Last month, we gave an introduction to block device drivers. This month, we look at some tricks that are useful when writing block device drivers, starting with the most basic “trick” of using hardware interrupts where available and describing some neat infrastructure that block device drivers can take advantage of by adding five lines of code and one function.
Block devices, which are usually intended to hold file-systems, may or may not be interrupt-driven. Interrupt-driven block device drivers have the potential to be faster and more efficient than non- interrupt-driven block device drivers.
Last month, I gave an example of a very simplistic block device driver that reads its request queue one item at a time, satisfying each request in turn, until the request queue is emptied, and then returning. Some block device drivers in the standard kernel are like this. The ramdisk driver is the obvious example; it does very little more than the simplistic block device driver I presented. Less obvious to the casual observer, few of the CD-ROM drivers (actually none of them, as I write this) are interrupt-driven. It is easy to determine which drivers are interrupt-driven by reading drivers/block/blk.h, searching for the string DEVICE_INTR, and noting which devices use it.
I'm tired of typing “block device driver”, and you are probably tired of reading it. For the rest of this article, I will use “driver” to mean “block device driver”, except where stated otherwise.

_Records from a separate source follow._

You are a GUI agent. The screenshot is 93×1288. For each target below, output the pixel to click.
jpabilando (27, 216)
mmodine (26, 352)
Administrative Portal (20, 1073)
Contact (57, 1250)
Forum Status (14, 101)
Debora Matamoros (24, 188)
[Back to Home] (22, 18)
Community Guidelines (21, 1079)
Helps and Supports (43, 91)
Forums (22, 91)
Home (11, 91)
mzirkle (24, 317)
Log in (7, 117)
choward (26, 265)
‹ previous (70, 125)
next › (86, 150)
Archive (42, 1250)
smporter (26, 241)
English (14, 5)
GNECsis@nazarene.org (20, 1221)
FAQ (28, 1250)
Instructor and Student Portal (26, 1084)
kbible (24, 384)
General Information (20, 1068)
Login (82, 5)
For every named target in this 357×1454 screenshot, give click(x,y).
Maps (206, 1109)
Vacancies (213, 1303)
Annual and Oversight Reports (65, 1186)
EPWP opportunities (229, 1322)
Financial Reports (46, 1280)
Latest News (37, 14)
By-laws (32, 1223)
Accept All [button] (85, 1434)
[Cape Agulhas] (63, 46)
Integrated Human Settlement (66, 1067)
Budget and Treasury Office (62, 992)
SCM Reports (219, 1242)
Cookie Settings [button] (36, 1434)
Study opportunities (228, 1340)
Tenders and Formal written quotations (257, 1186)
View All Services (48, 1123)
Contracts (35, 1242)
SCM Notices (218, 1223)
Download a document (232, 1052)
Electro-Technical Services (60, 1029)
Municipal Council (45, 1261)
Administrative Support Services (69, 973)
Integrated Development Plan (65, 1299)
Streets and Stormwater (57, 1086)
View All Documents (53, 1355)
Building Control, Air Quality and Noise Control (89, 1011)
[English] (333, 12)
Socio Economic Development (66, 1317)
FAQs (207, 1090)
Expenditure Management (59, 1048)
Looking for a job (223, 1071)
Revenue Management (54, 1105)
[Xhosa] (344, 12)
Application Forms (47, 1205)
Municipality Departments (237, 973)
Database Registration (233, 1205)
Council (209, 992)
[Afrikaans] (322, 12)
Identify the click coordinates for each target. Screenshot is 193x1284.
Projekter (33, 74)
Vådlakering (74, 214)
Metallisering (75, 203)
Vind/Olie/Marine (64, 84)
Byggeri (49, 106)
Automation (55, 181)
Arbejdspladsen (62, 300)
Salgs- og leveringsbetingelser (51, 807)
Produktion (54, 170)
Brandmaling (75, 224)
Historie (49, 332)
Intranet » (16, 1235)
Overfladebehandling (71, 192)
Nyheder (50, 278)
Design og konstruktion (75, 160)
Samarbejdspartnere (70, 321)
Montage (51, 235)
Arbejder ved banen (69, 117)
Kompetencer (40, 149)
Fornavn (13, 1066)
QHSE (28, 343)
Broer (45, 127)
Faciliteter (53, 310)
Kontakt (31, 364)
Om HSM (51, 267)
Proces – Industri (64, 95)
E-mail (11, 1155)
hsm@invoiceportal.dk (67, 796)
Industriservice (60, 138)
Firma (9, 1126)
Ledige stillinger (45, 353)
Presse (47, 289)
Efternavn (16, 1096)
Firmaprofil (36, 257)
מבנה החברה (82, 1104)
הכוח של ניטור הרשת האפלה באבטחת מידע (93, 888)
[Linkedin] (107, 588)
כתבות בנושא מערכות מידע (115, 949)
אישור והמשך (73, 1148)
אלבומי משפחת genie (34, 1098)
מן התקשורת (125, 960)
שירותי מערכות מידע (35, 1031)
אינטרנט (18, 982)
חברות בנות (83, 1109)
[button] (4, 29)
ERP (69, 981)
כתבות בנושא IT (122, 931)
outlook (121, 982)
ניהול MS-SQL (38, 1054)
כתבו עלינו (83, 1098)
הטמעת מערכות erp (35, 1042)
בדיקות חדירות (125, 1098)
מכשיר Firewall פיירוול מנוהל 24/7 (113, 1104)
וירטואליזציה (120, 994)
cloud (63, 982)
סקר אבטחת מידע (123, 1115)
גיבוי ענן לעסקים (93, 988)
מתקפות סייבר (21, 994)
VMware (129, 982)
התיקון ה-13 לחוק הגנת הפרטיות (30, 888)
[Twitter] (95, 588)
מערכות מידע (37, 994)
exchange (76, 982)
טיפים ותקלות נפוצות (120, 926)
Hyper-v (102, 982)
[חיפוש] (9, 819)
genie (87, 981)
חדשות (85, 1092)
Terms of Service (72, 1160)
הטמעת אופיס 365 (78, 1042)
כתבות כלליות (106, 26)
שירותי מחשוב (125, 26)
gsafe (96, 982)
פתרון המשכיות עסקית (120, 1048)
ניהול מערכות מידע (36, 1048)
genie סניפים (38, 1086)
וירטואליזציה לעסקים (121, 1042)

Interrupt-driven drivers have the potential to be more efficient than non-interrupt-driven ones because the drivers have to spend less time busy-waiting—sitting in a tight loop, waiting for the device to become ready or finish executing a command. They also have the potential to be faster, because it may be possible to arrange for multiple requests to be satisfied at once, or to take advantage of peculiarities of the hardware.
In particular, the SCSI disk driver tries to send the SCSI disk one command to read multiple sectors and satisfy each of the requests as the data for each block arrives from the disk. This is a big win considering the way the SCSI interface is designed; because initiating a SCSI transfer takes some complex negotiation, it takes a significant amount of time to negotiate a SCSI transfer, and when the SCSI driver can ask for multiple blocks at the same time, it only has to negotiate the transfer once, instead of once for each block.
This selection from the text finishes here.